Quels sont les risques d’utiliser l’IA dans le domaine médical
Selon Ellie Mein, conseillère médico-légale auprès de la Medical Defence Union, la confidentialité ne serait pas le seul problème. « Il est naturel que les professionnels de la santé veuillent trouver des moyens de travailler plus intelligemment face aux pressions qu’ils affrontent », a-t-elle expliqué au Guardian. « En plus des usages identifiés dans le document du BMJ, nous avons découvert que certains médecins se tournent vers des programmes d’intelligence artificielle pour les aider à rédiger les réponses aux plaintes. Nous avons mis en garde les membres de MDU sur les problèmes potentiels, parmi lesquels l’inaexactitude et la confidentialité des patients. Il y a aussi des considérations sur la protection des données ».

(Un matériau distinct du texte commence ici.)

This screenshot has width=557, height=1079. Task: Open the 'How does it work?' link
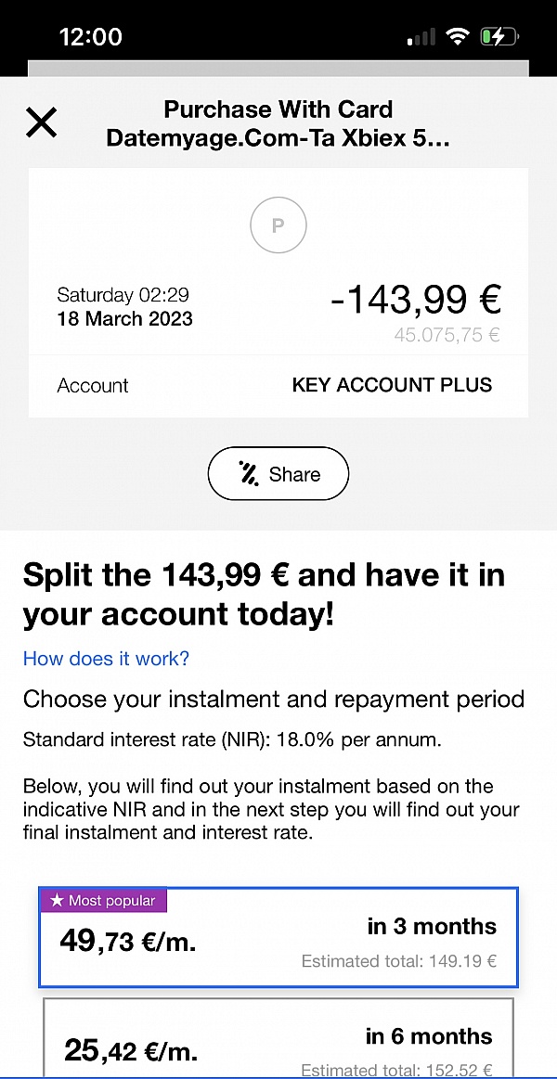106,659
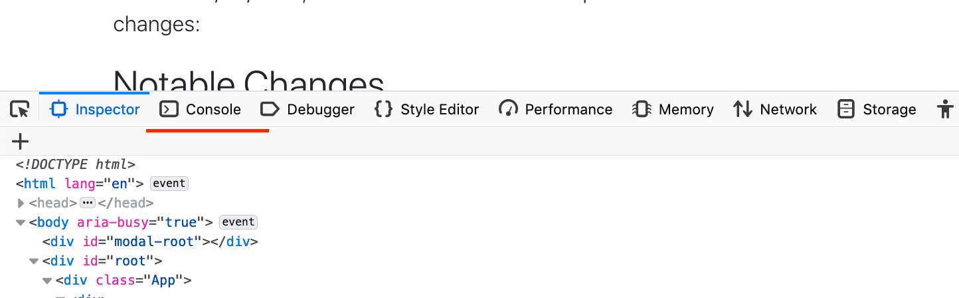
Task: Select the modal-root div node
Action: (x=150, y=241)
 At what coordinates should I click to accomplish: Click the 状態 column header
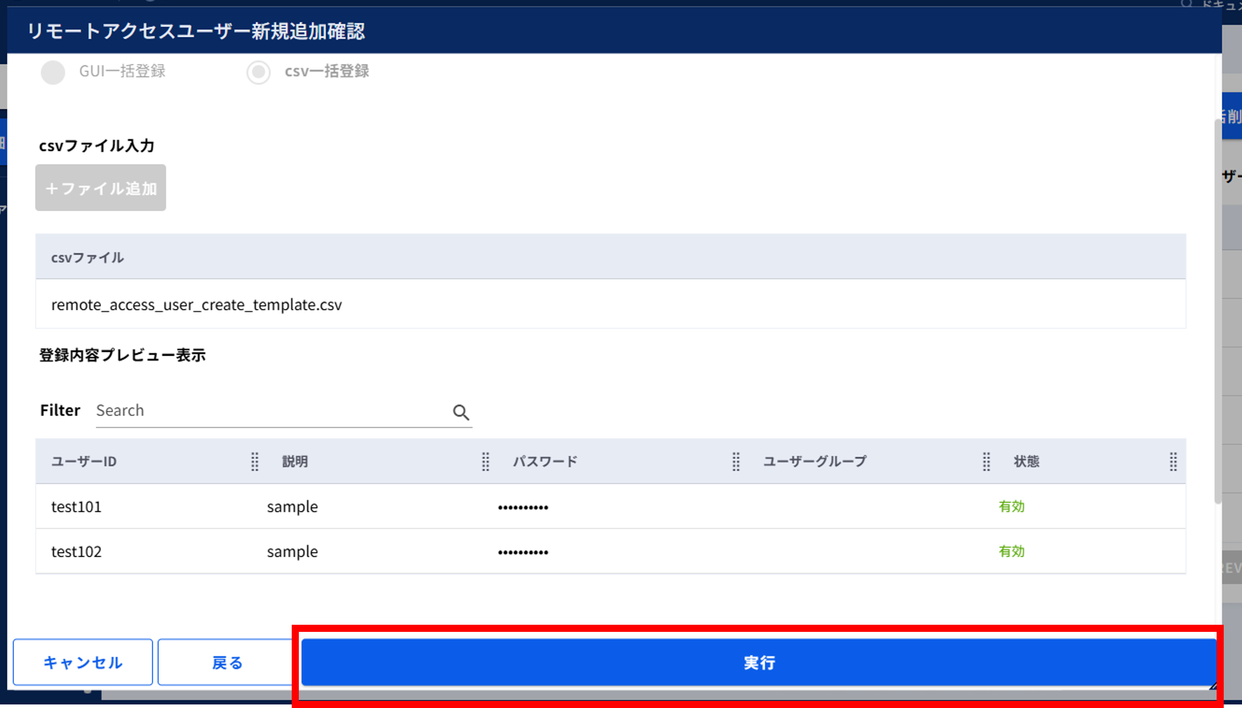[1026, 461]
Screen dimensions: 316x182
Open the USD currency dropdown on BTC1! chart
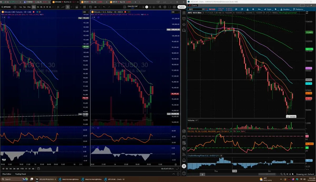pos(85,12)
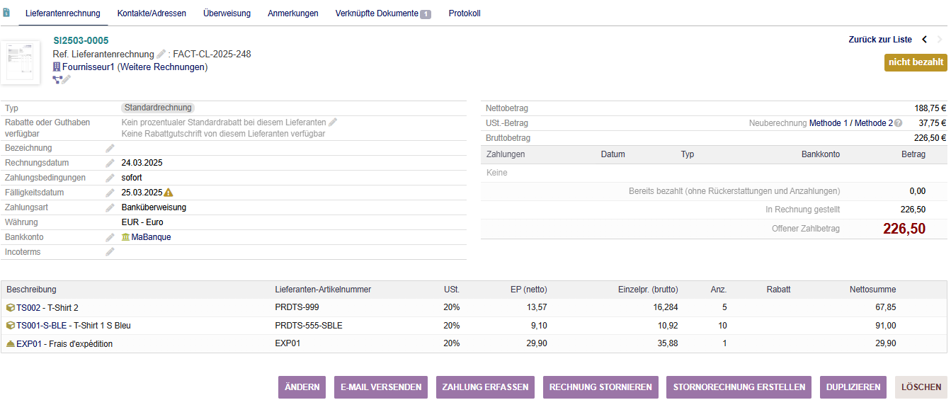Edit the Rechnungsdatum with its pencil icon

(110, 163)
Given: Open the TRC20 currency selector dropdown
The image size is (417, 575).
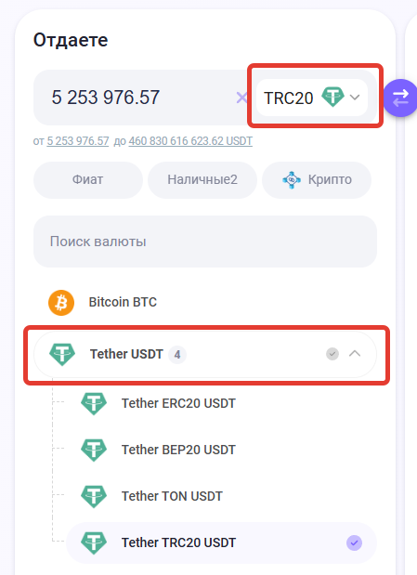Looking at the screenshot, I should click(312, 98).
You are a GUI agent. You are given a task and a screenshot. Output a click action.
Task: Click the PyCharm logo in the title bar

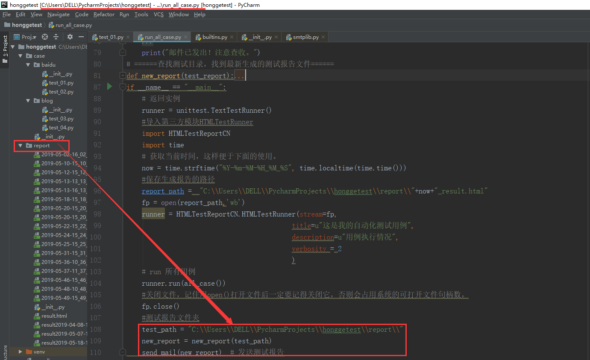(x=5, y=5)
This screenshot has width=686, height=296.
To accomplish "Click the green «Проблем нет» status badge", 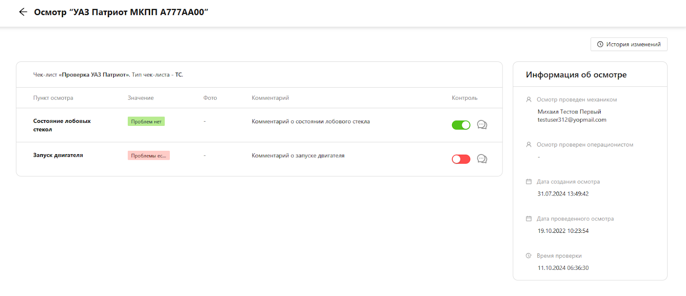I will click(x=146, y=122).
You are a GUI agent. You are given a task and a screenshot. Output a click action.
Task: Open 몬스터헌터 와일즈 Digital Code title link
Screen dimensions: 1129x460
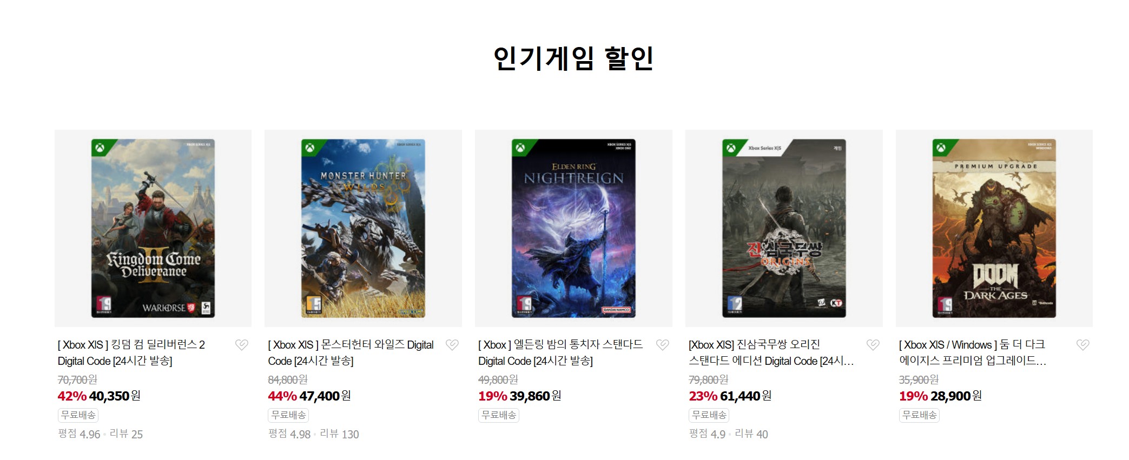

« Lorsqu’il s’agit des plaintes des patients, les réponses élaborées par l’IA peuvent sembler crédibles, mais peuvent contenir des inexactitudes et se référer à des directives erronées qui peuvent être difficiles à repérer si elles sont intégrées dans des passages textuels très éloquents. Il est essentiel que les médecins utilisent l’IA de manière éthique et respectent les directives et réglementations pertinentes. Il est clair que c’est un domaine en évolution et nous sommes d’accord avec les auteurs sur le fait que les médecins actuels et futurs ont besoin d’une meilleure sensibilisation aux avantages et aux risques de l’utilisation de l’IA sur le terrain ».
Les précédents de ChatGPT
La Federal Trade Commission, agence gouvernementale américaine pour la protection des consommateurs, a déjà enquêté sur OpenAI. La société mère de ChatGPT pourrait en effet violer les lois sur la protection des consommateurs, « mettant en danger les données personnelles et la réputation des individus ».
De plus, le Garante de la Privacy avait décidé dès mars 2023 de bloquer ChatGPT en Italie pendant un mois. Selon les déclarations du Garante, le logiciel collectait des données personnelles sans aucune justification et n’avait aucun système pour vérifier l’âge des utilisateurs. Selon Kamila Hawthorne, présidente du Royal College of GPs, « l’IA ne pourra jamais être considérée comme un substitut à l’expertise d’un professionnel médical qualifié. Il est essentiel qu’elle soit mise en œuvre avec soin et régulée strictement dans l’intérêt de la sécurité du patient ».